Our sacred miraculous essential bodies… Teacher and performer, Nina Wise shares in her book, A Big New Free Happy Unusual Life: “If we are to fully know freedom, we must find that freedom not only in the mind but also in the body, the house of our being. The physical body is our medium for connecting the sacred and the profane, the transcendent and the ordinary, a medium for giving expression to our essential nature which is unencumbered and open and zesty.” Yes, we are “ZESTY”!
Often when traveling we notice people and their bodies, perhaps judging a little too quickly or conversely intimidated
by a stranger’s beauty. According to the online website, Whimn’s, “The average weight of people the world over is 62kg ( lbs).” Citizens from the United States, Germany, Canada, England, Russia and Australia are higher than the average weight scale while “Asia contains 61 percent of the world’s people … but only 13 percent of the world’s weight.” In some countries, including Tonga and Micronesia, largess is celebrated while Bangladesh is the “lightest country in the world – with the average weight of both men and women being just 49.59kg.*” Bangladesh is not alone. Many countries throughout the world suffer high infant mortality from malnutrition, inadequate diet and lack of water.

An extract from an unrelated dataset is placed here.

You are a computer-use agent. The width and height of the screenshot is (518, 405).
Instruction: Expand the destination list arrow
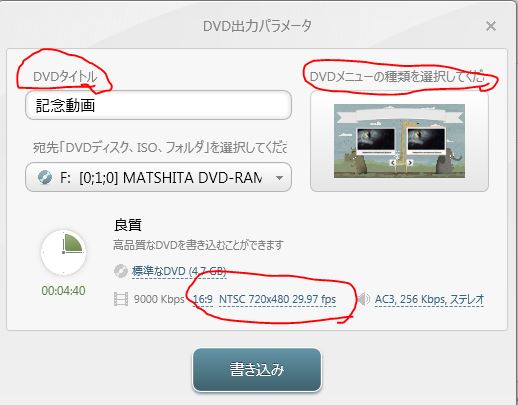coord(279,178)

In “ developed” nations we take abundance for granted. Even despite athleticism, exercise, knowledge, access and lots of talk
about a proper diet, we make unhealthy choices for our bodies. Without adequate sustenance or care we expect our physical selves to go along with us, sitting for hours on end and then demanding reliable movement from point A to B. We presume cooperation regardless of treatment!

Further the Search Inside Yourself Institute in its 2-Day workshop curriculum suggests from scientific research that our
“emotions manifest as physiological sensations…emotions many times happen before our thinking brain is fully aware of what’s happening, (affecting) our behavior (and decision making).”

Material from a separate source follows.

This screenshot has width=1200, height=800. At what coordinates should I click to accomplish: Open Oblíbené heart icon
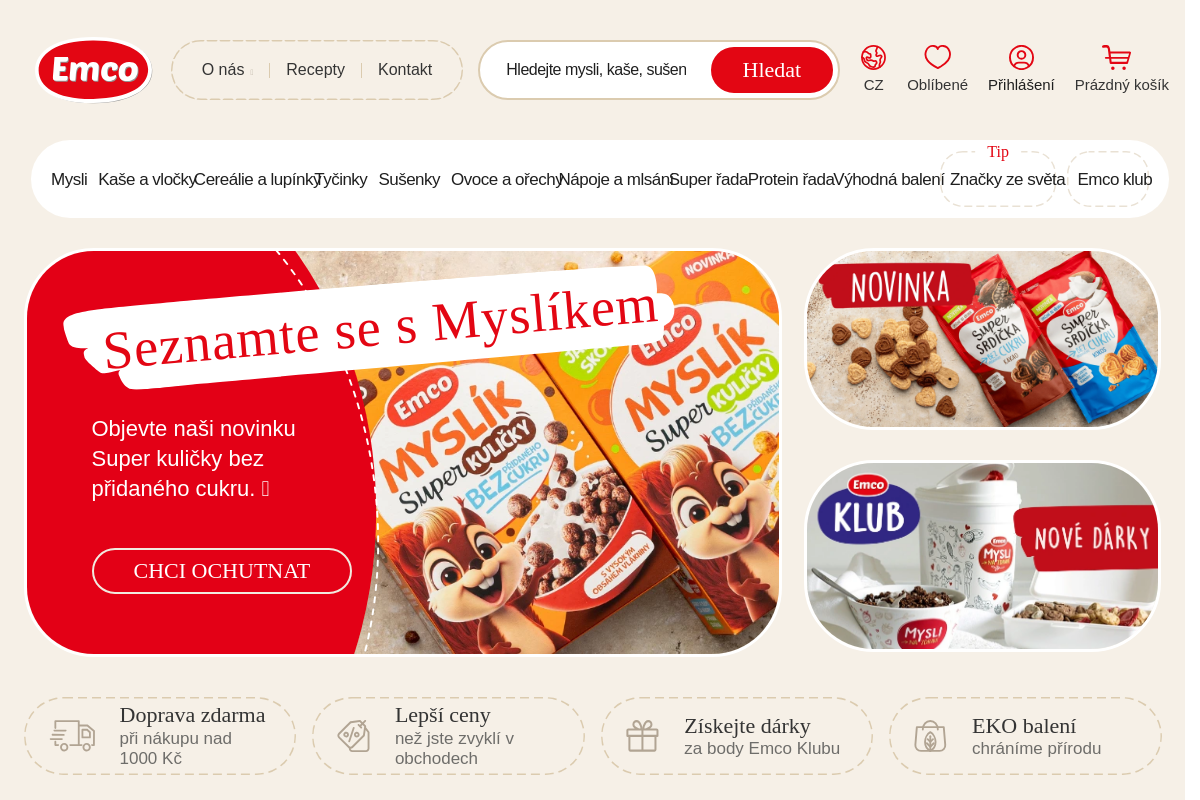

Feeling battered from emotions and unawares in our bodies, we “ flip our lids”.
Travel and daily life can arrest routines and often we return home having lost a sense of rhythm with our bodies. Sound familiar? How might we recover back to our core, wherever life takes us?
Here are a few suggestions for finding our ZESTY selves through mindful bodily care:
Begin Anywhere…when out of sync and feeling unwell, sluggish etc… start gently again with a movement routine, whatever it’s been in the past. Just begin, without recrimination, in small bursts, gently and kindly. Get back to the yoga class, walking the dogs or other work outs. Walk around the block at lunch. Just move and keeping moving. Begin.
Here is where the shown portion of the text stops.